Los puños de Wu el Padrino se deslizaron fuera de la mesa. Encuadró a Mei con una larga mirada vacía.

– Se mató él mismo.

– ¿Por qué iba a hacer eso? A ese tipo nunca le había ido tan bien: dinero, una mujer, una nueva vida…

Wu el Padrino soltó un gruñido gutural.

– ¿Dinero? El muy idiota tenía que haberse ido de Pekín mientras aún le quedaba algo.

Se alcanzó el tabaco y vaciló, tamborileando con los dedos en el paquete. Sabía que había dicho demasiado.

– ¿Cuál es su versión? -le clavó a Mei una mirada penetrante.

– Vamos a ver: Zhang Hong perdió todo su dinero en las apuestas y contrajo deudas. Vino a pedirle ayuda, pero usted no se la dio. Puede que él le amenazara con descubrir sus asuntos de contrabando. Usted le cerró la boca.

Wu el Padrino ladeó la cabeza y escupió.

– Y una mierda.

Agarró el paquete de Marlboro, le arrancó un pitillo con los dientes y empuñó el mechero de plata.

– Déjeme decirle una cosa: yo puedo ser un bestia, pero no un asesino -encendió el pitillo-. Después de seis años en bandas callejeras y ocho años de «subida a la montaña y bajada al campo», puede creerme cuando digo que es mejor limitarse a romper algún hueso.

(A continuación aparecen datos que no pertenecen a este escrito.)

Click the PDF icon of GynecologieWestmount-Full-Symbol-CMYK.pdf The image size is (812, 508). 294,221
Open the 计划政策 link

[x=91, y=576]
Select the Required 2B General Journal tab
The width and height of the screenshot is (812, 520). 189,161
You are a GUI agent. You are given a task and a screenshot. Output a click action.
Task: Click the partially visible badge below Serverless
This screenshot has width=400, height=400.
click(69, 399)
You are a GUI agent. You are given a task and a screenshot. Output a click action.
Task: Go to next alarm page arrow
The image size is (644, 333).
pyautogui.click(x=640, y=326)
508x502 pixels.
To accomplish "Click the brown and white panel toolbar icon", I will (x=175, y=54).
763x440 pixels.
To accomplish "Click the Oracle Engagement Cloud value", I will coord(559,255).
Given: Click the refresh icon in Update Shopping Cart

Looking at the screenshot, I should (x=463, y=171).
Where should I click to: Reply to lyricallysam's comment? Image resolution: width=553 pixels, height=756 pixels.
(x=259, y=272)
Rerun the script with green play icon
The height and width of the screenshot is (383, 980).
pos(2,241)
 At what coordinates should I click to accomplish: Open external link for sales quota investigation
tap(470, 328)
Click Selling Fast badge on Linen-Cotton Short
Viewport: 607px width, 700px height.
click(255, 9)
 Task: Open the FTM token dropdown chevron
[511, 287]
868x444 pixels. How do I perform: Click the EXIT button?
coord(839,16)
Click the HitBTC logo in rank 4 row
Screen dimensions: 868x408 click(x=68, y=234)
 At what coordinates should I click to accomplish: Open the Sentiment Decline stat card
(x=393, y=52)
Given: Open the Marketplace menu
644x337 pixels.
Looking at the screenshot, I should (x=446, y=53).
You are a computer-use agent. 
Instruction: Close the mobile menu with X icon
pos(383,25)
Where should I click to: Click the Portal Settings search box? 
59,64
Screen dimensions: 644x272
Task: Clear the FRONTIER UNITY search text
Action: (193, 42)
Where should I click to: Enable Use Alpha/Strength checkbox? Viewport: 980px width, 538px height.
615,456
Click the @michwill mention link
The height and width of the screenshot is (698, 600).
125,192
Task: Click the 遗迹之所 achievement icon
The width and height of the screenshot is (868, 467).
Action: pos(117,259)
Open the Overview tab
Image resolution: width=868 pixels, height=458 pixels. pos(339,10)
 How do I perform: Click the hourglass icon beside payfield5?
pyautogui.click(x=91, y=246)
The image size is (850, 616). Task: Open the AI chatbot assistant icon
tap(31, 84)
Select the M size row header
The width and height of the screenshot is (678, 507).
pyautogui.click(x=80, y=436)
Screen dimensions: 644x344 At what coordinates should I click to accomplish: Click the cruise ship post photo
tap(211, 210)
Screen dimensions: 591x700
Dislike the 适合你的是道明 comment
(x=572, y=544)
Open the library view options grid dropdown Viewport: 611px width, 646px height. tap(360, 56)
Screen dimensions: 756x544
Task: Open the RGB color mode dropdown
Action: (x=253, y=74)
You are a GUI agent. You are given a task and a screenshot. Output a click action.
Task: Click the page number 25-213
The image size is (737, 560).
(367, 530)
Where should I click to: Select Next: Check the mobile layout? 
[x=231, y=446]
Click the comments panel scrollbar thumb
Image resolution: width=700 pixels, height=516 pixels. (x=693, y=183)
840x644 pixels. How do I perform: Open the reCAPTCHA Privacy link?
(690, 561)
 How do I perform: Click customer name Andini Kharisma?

Mire las fotos que tengo en la pared -movió la mano, dibujando un semicírculo con el humo del pitillo-. Soy un respetado miembro de la comunidad. Mis contactos llegan muy arriba. No le tengo miedo a nadie, y menos a un hombrecillo como Zhang Hong. Los ludópatas me ponen enfermo, no tienen principios ni lealtad -hizo una pausa, deleitándose en el sonido de sus propias palabras.